Consuegra was also Professor of Art History at Havana University’s School of Architecture (1960–5), he then went to Madrid in 1967 where he lived before moving to New York in 1970. He became an American citizen in 1975. Throughout his career, Consuegra widely exhibited his work in such cities as: Havana, New York, Paris, Cadiz (Spain), and Sao
Paulo, among others. His work is part of major collections as, Casa de las Américas (Havana), Cintas Foundation (New York), Museo Nacional de Bellas Artes (Havana), Art Museum of the Americas (Washington D.C.), and the Rodríguez Collection (Miami), among others. He was awarded with the Cintas Foundation Fellowship.

Education
He received music lessons in piano at the Conservatorio Hubert de Blanck in Havana, between 1941–1947. Consuegra also studied at the  Escuela Nacional de Bellas Artes “San Alejandro”in Havana from 1943–1947 and in 1955 graduated from the University of Havana in Architecture.
He was member of the artistic group Los Once, along with other artists like Agustín Cárdenas and Viredo Espinosa. From 1970 until his death in 2003, he resided in New York City.

Exhibitions
Consuegra has had personal exhibitions such as: Exposición Hugo Consuegra. Oleos, Acuarelas, Dibujos in 1953 at the Lyceum in Havana; in 1971 Hugo Consuegra. “Curriculum Vitae” at Cisneros Gallery, New York City;in 1993 An Exhibition of Contemporary Cuban Art by Hugo Consuegra at the Cantor Seinuk Group in New York City and in 1993 Hugo Consuegra, Guido Llinás, Tomás Oliva,  a Reunion at the Jadite Galleries, New York City.

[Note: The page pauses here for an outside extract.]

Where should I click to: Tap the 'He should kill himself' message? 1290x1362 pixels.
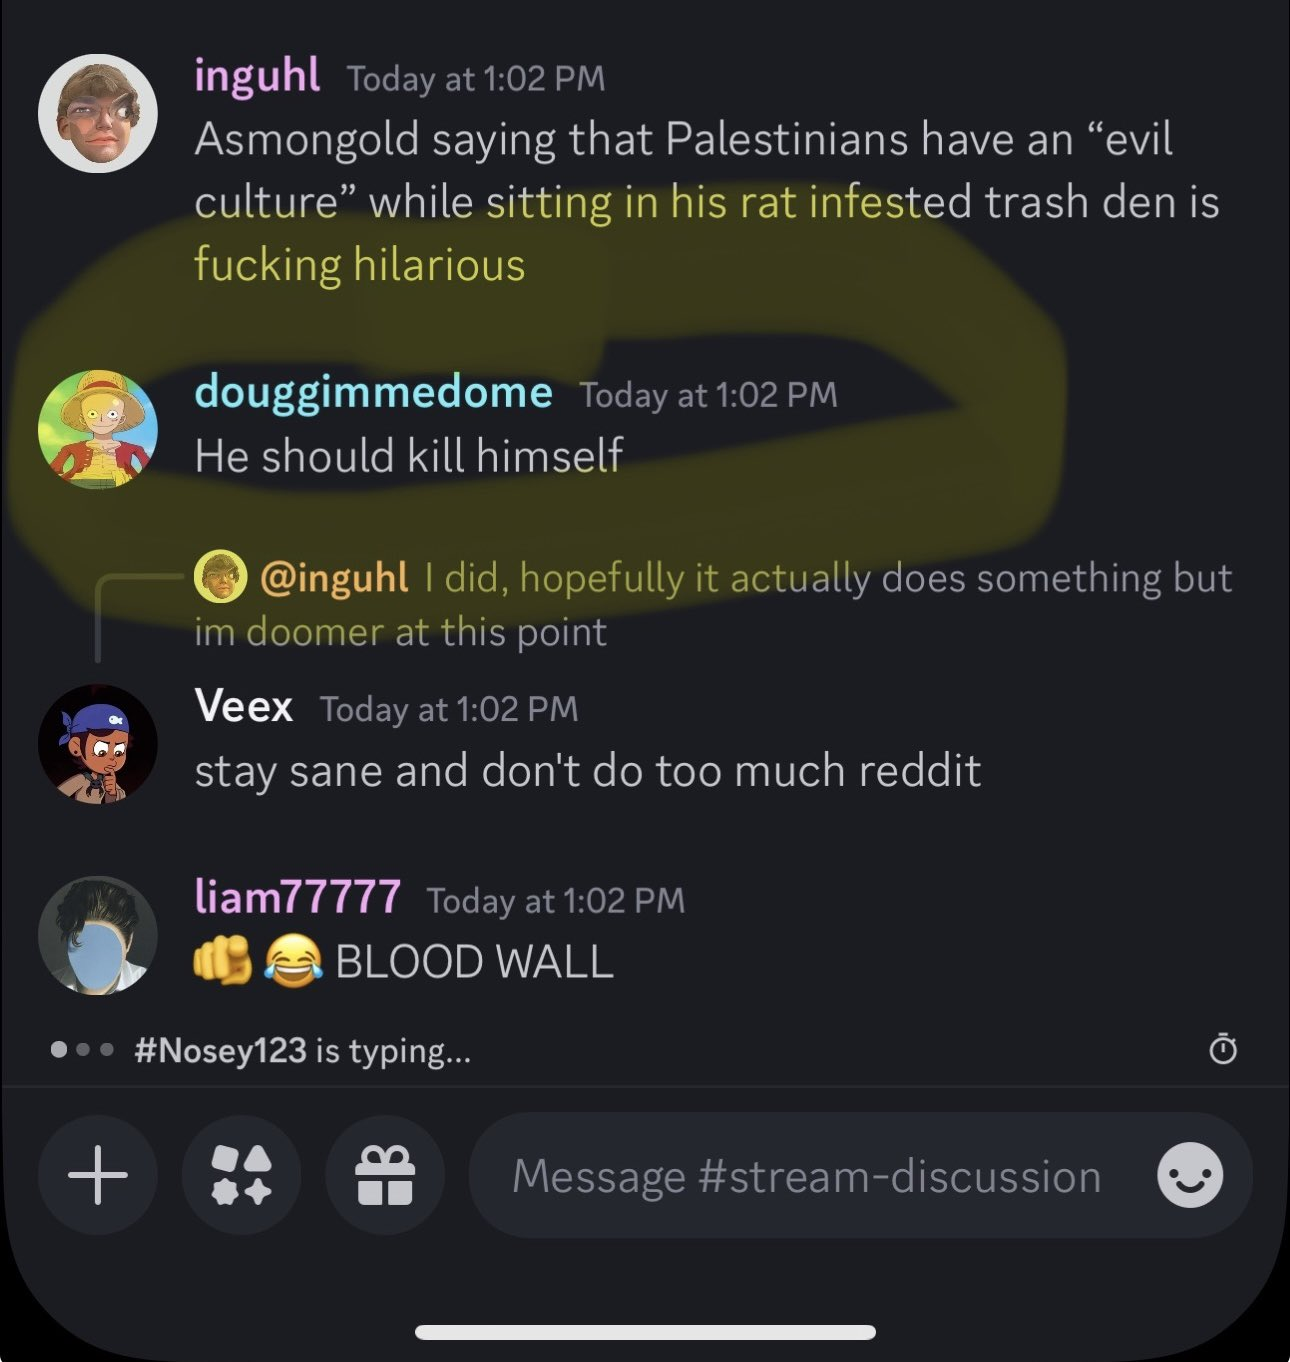pyautogui.click(x=409, y=456)
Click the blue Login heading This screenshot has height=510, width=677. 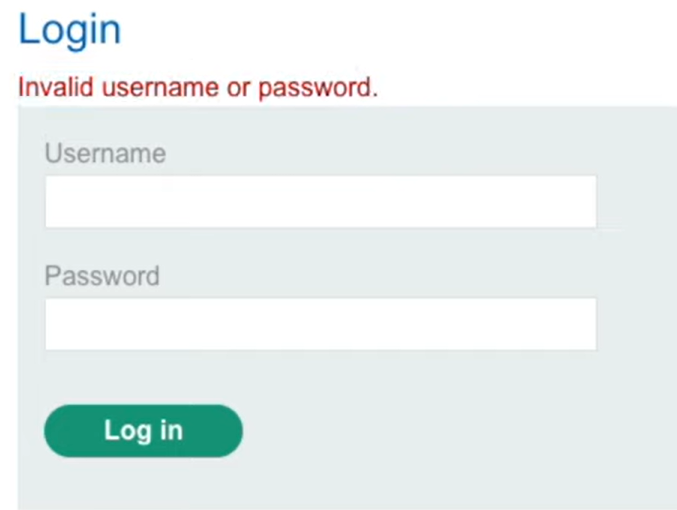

He has formed part of many collective exhibitions such as the Salón Anual de Pintura y Escultura in  1946 and 1947  at the National Museum of Fine Arts of Havana; in 1962 3éme Biennale de Paris at Musée d’Art Moderne de la Ville de Paris, Paris, France; in 1969 Maestros Hispánicos de Hoy in the Museo de Bellas Artes de Cadiz, Spain;  in 1987 Abstract Visions, in Museum of Contemporary Hispanic Art in New York City;  and in 1997 Pinturas del Silencio at the Galería La Acacia in Havana.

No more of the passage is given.